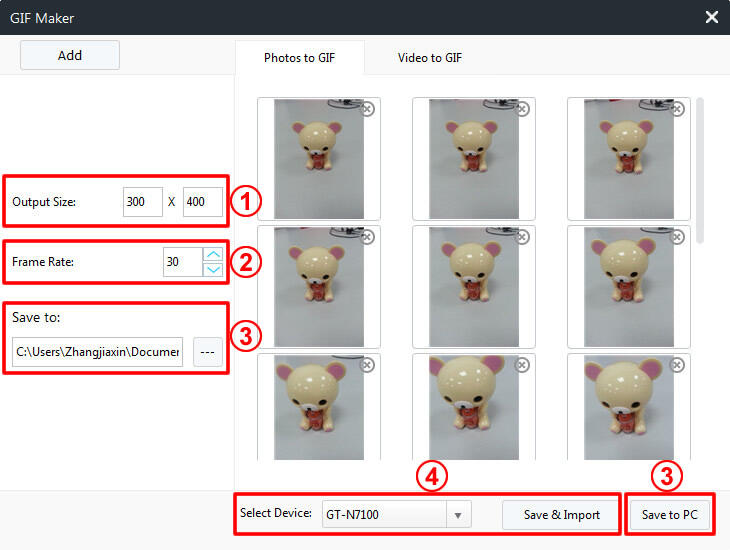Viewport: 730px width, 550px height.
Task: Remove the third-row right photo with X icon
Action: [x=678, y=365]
══════
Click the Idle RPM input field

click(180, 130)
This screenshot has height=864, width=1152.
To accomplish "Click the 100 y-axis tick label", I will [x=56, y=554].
══════
## Problem
Copy the entries from the line with "Viewport: 730px width, 550px height." to the line with "Action: [x=678, y=365]", including both of those lines, and leave the picture out of your copy.

## Solution
Viewport: 730px width, 550px height.
Task: Remove the third-row right photo with X icon
Action: [x=678, y=365]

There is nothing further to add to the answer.